I blinked at her. "Half-dead?" I repeated.
"We didn't come here to trade barbs. We don't have that money on us and we are short on time. Is there something we can trade you for?" Vince suggested.
Lamia scoffed and slid back into her chair. "What could you possibly offer me?"
"A favor for a favor," Vince replied.
Lamia turned her lip up in a snarl. "That's no way to run a business."
"Then what about a bet?" Mitch spoke up.
Lamia raised an eyebrow. "You have my attention."
Mitch nodded at Vince and me. "These two against your best fighter in the ring. No weapons of any kind, just brutal hand-to-hand combat."
Lamia slipped a slender finger across her chin for a moment. She nodded at Vince's ring hand. "What about his ring?" she pointed out.

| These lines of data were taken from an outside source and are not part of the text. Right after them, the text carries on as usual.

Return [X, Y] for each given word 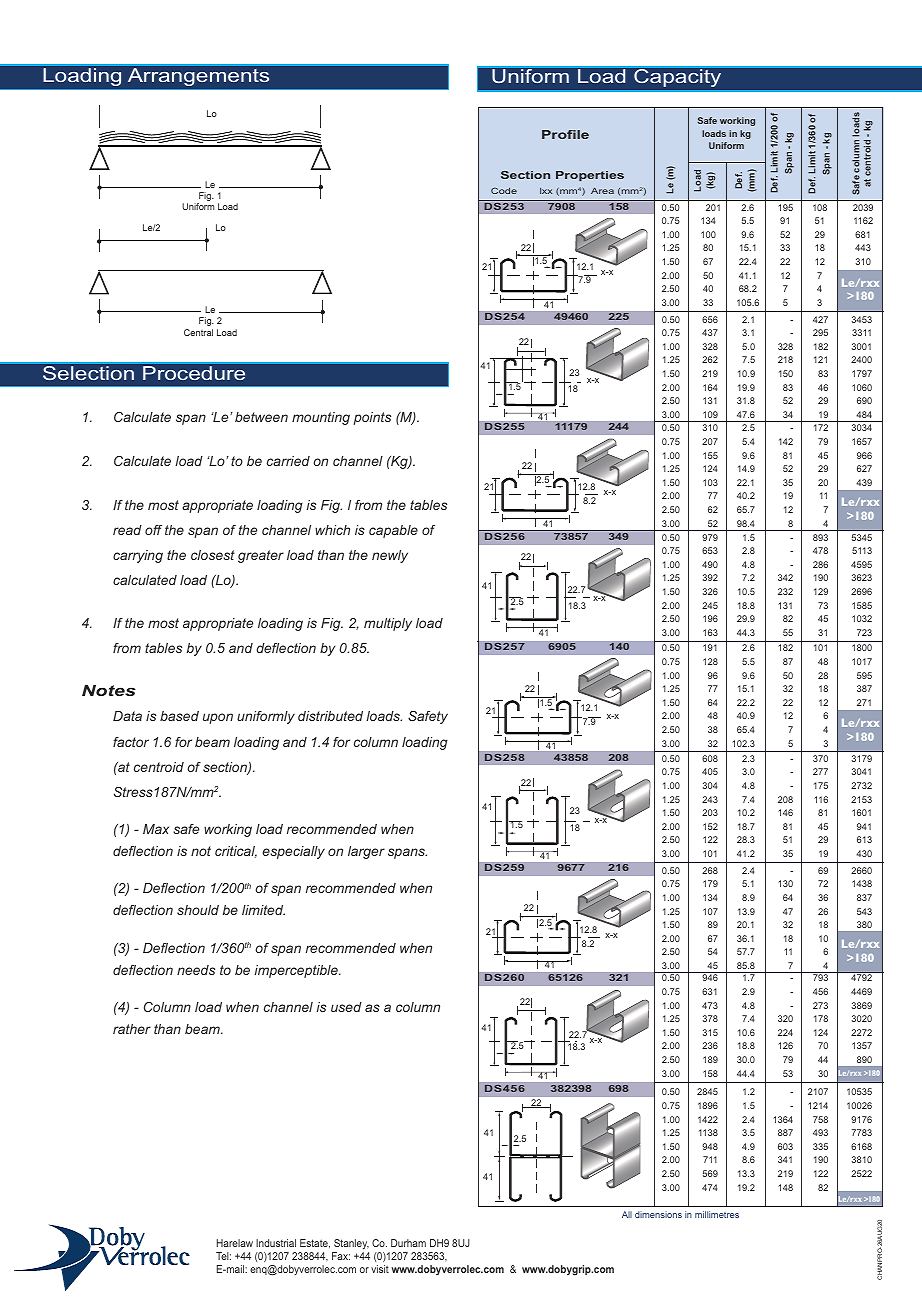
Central [198, 332]
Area [602, 190]
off [153, 530]
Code [504, 190]
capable [393, 531]
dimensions [658, 1214]
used [346, 1007]
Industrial [276, 1243]
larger [366, 852]
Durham [408, 1243]
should [198, 910]
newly [390, 556]
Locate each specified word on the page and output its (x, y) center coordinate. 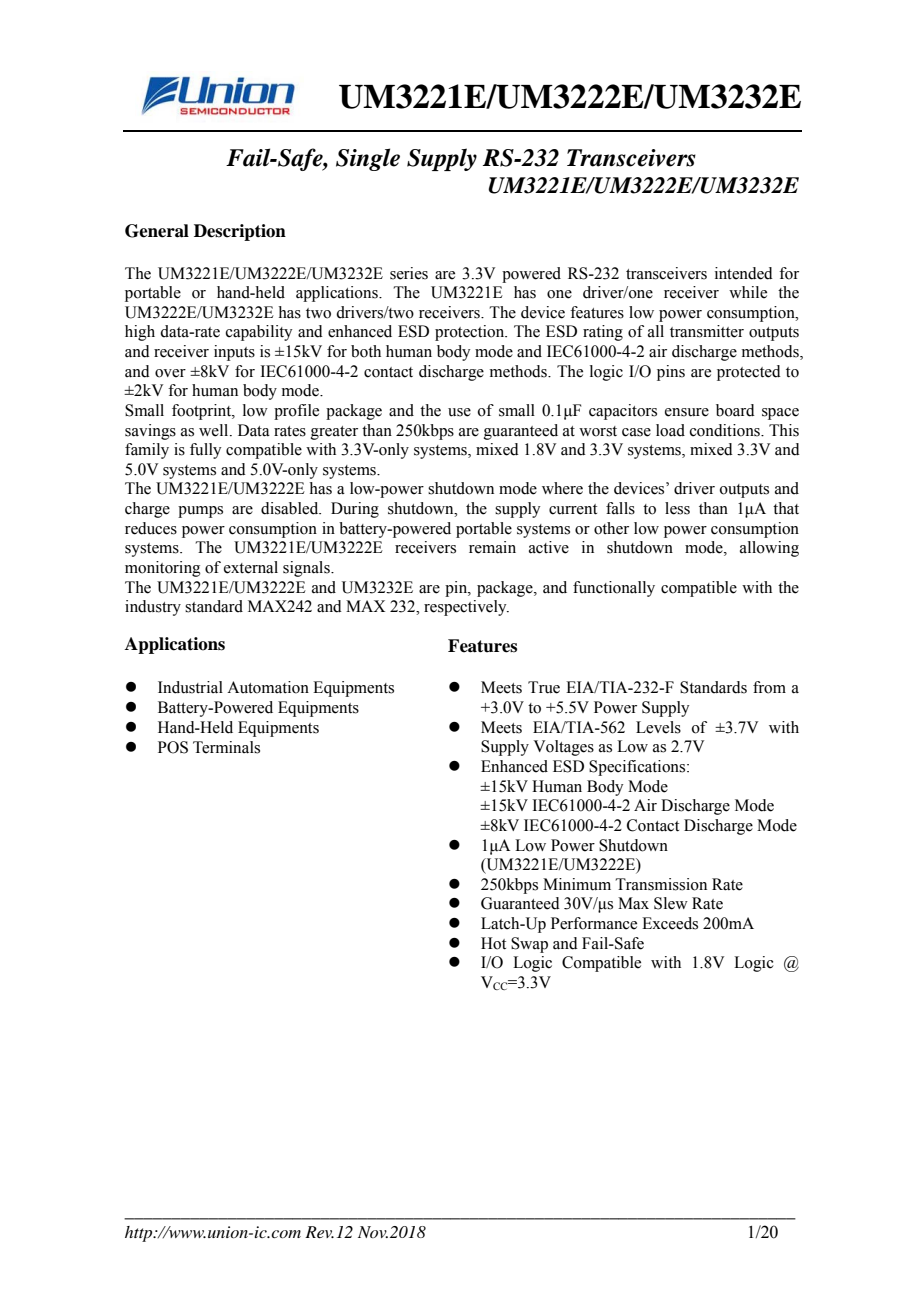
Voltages (563, 748)
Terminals (226, 747)
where (562, 488)
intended (744, 273)
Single (368, 159)
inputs (234, 353)
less (677, 508)
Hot (493, 943)
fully (205, 451)
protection (471, 333)
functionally (614, 589)
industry (153, 608)
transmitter (707, 331)
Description (240, 232)
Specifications (638, 768)
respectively (466, 608)
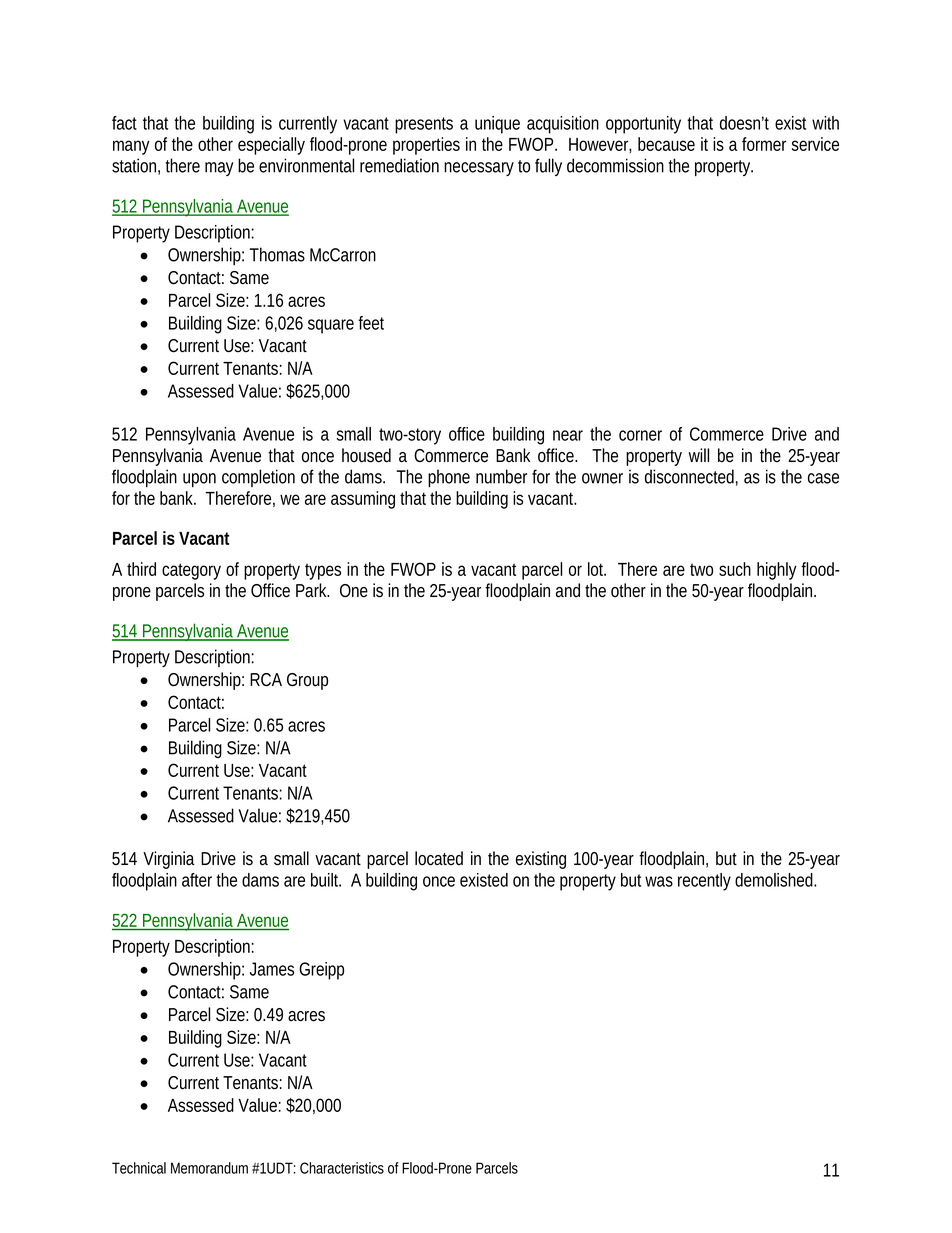  I want to click on former, so click(764, 144).
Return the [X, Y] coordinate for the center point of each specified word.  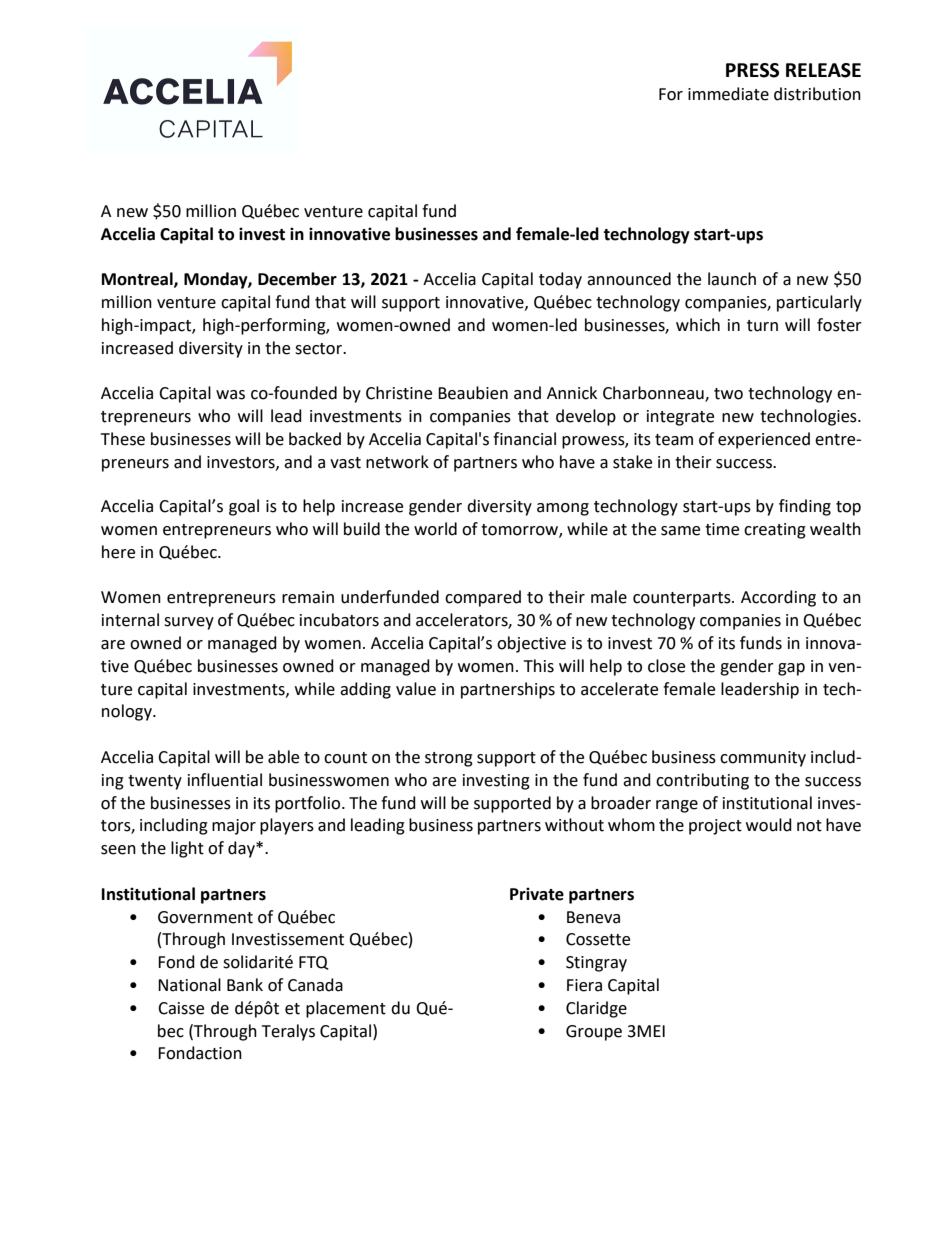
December [297, 279]
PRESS [752, 70]
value [416, 689]
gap [791, 669]
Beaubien [473, 393]
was [230, 395]
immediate [728, 94]
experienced [764, 440]
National [189, 985]
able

"We'll consider that a part of himself like those lovely bracelets on your wrists," Mitch suggested. I took another look at the bracelets and started back when one of them unwound to reveal themselves as small, brightly-colored snakes.
Lamia petted the snake with her finger and it curled up again as a bracelet. Her sly smile slithered back onto her lips. "It's a deal. My best fighter against these two. If you win I will tell you the location of the facility, but if I win I get to keep Vincent as my plaything."
I stood so fast that I knocked my chair over and startled her tail. "Oh hell no! No deal!" I protested.
Vince stood and grabbed my arm. "There is no other choice," he insisted.
I yanked my arm from his grasp and gestured to Lamia. "It isn't worth you being a slave to a snake!"
"A snake?" Lamia growled.
"We will not lose," Vince argued.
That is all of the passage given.